RAW RECORDS:
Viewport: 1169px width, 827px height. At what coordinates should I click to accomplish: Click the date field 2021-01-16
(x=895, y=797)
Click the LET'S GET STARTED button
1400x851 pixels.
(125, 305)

WORK TO DO: Can you retype every line of the listing above with no changes at all?

RESULT OF THIS EXERCISE:
Viewport: 1169px width, 827px height. At what coordinates should I click to accomplish: Click the date field 2021-01-16
(x=895, y=797)
Click the LET'S GET STARTED button
1400x851 pixels.
(125, 305)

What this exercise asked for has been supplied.